━━ Exercise input
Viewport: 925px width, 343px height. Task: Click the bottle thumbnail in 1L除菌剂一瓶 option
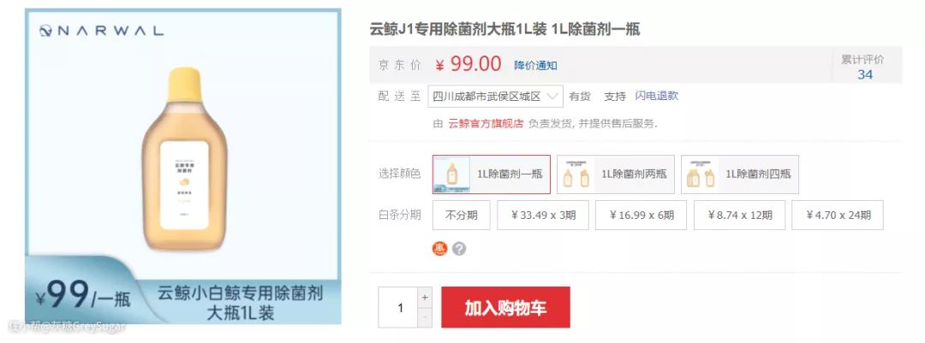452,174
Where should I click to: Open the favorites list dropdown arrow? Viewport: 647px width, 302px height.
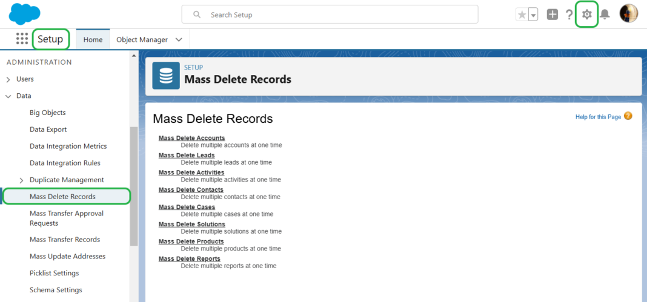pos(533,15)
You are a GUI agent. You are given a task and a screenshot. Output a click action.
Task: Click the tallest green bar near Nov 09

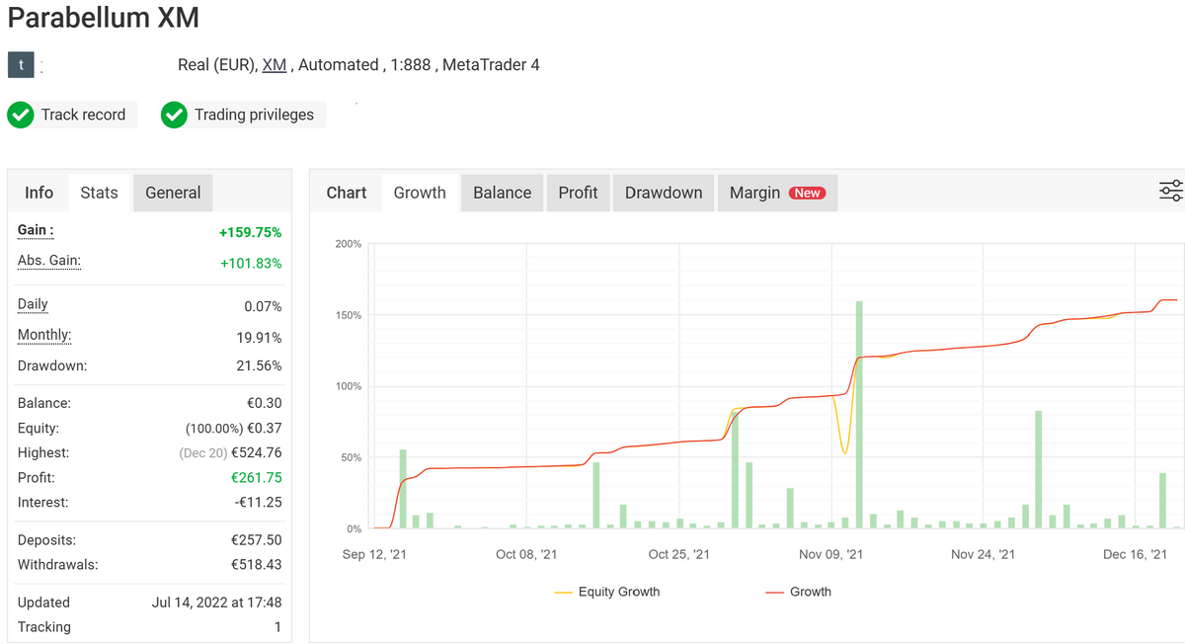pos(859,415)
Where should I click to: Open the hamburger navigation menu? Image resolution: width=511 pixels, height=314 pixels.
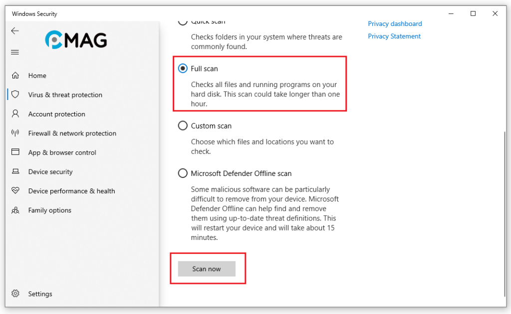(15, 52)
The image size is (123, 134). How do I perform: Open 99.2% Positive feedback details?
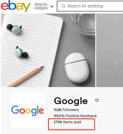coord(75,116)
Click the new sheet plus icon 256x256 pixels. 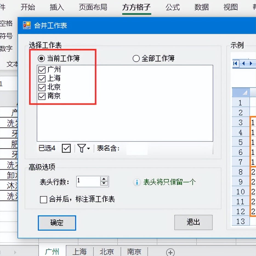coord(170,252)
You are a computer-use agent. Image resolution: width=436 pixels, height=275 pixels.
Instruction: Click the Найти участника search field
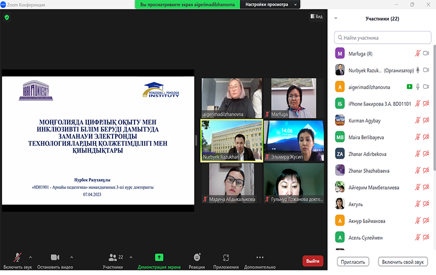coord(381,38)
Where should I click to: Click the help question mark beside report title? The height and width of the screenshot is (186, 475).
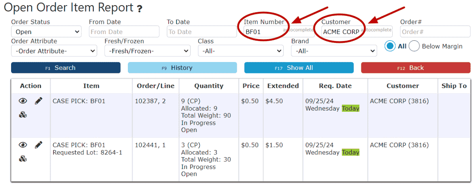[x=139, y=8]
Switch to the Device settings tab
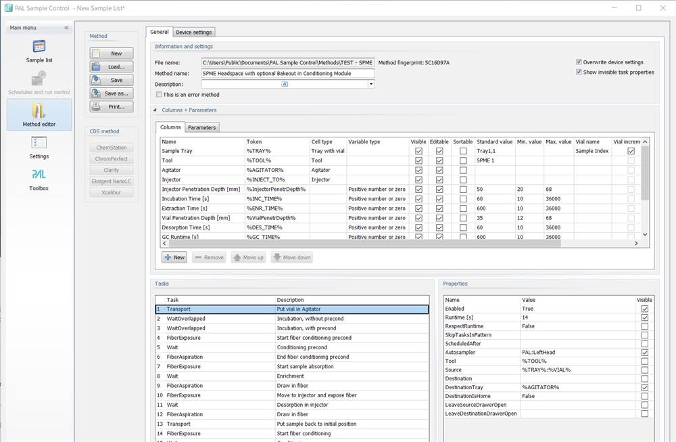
━━━━
Looking at the listing above, which lines hold "agent"? Copy every such line.

◆ **Expected answer**
You are a GUI agent. You are given a task and a screenshot. Output a click action.
You are a computer-use agent. Image resolution: width=436 pixels, height=275 pixels.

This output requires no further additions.